The Oak: Dame St.

Sitting directly across from City Hall on the corner of the historic promenade of Dame Street and the equally historic Crane Lane, The Oak is a pub I must start by admitting to you that I’ve never spent an awful lot of time in. Nowadays I’m reasonably happy enough to admit that the reasons for this are probably a bit nuanced and snobbish, but way back when I was a young naive pintboy in training the cause of this was far more primal.

The Oak: Dame St.

I can tell you now, with all these years of hindsight under my belt, that my reticence toward frequenting this particular bar back then was a textbook case of ‘once bitten, twice shy’. You see, I was at that impressionable stage of life where one finds themselves at a crossroads, that delicate hour where it becomes time to take up the mantle laid by generations gone before. It was time to start drinking pints of stout.

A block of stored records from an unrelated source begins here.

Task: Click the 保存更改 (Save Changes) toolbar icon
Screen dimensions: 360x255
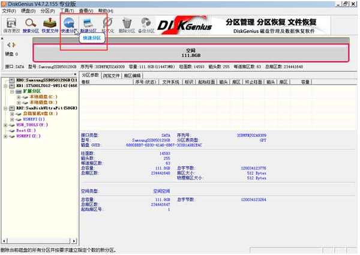Action: (x=11, y=24)
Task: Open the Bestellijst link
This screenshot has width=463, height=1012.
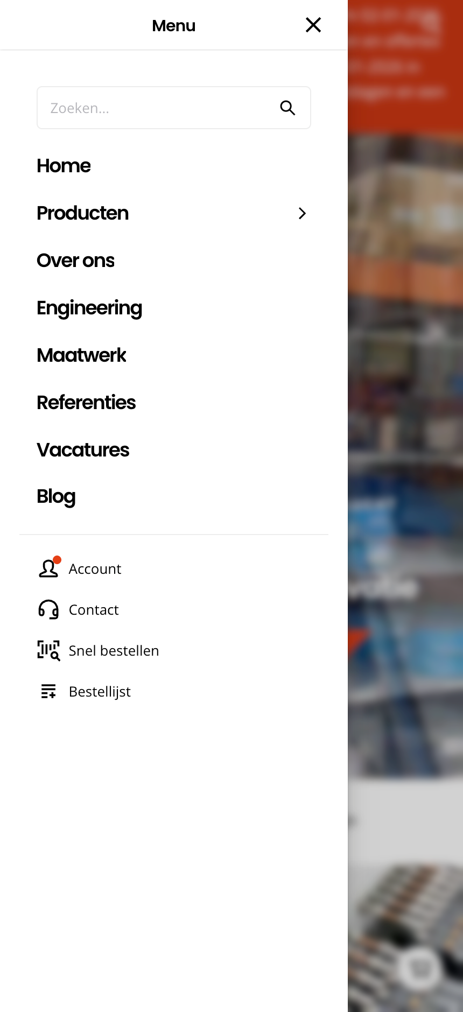Action: [100, 692]
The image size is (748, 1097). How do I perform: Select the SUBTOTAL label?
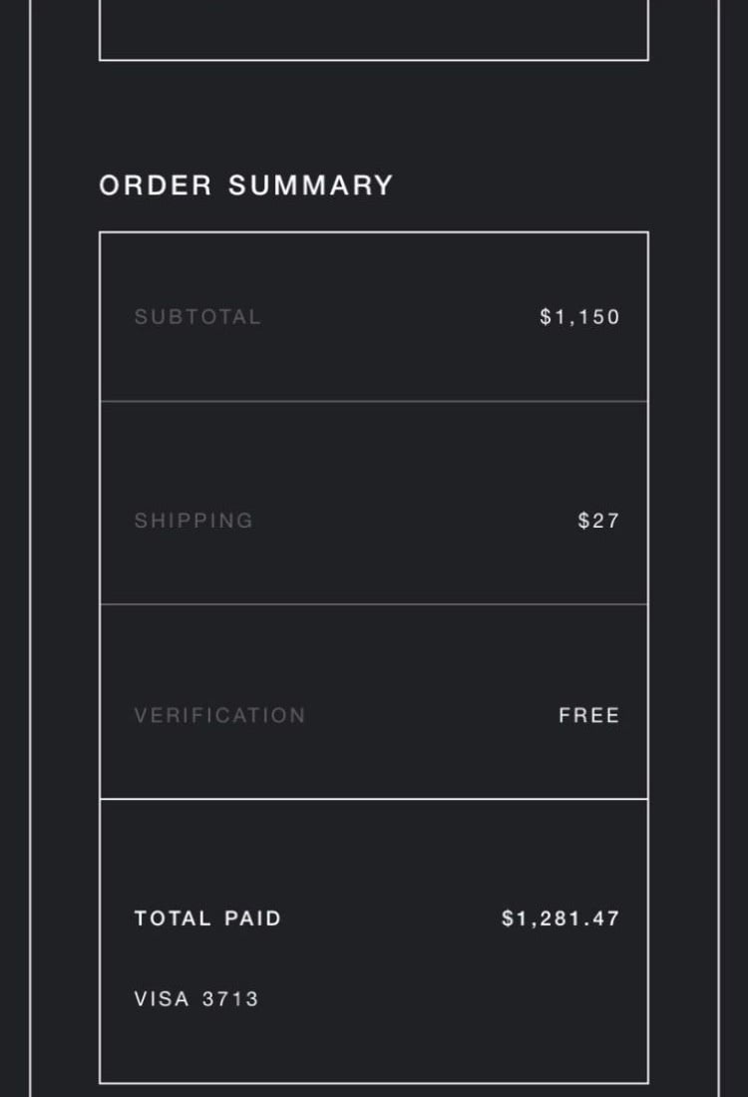click(197, 317)
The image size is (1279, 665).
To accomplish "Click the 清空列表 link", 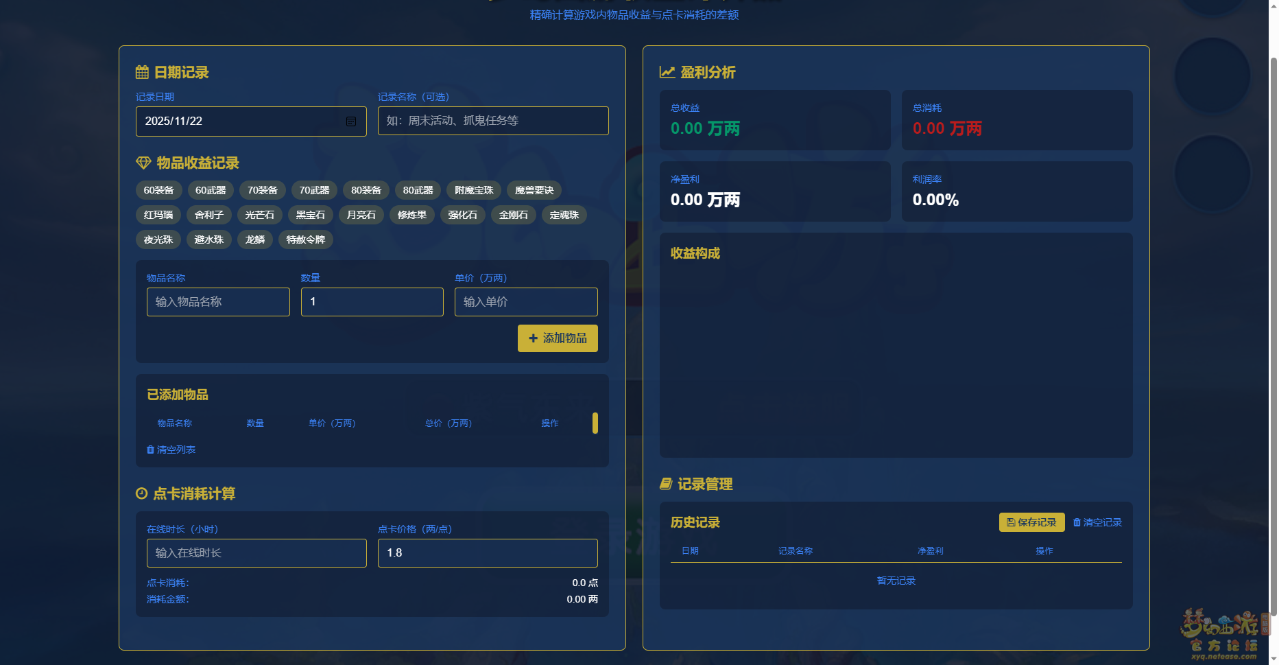I will [x=171, y=450].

So with cautious abandon, I began dipping my toe in the proverbial dark ruby sea and set about acquiring a taste for this seemingly unassailable brew. But alas when I chose The Oak as my dispenser of same I found myself to fall afoul of the dreaded ‘bad pint’.

It’s all good and well nowadays with scores of vans servicing the pubs of the city with regard to their stout-pouring apparatus, but before this was widespread practice a bad pint wasn’t one where the taste was a little off, or the head was too thin. A bad pint back then was something that attacked you with a severity synonymous to that of salmonella. I dare say that this unlucky order may well have set my acclimatisation to Guinness off course by a good 12 months or so.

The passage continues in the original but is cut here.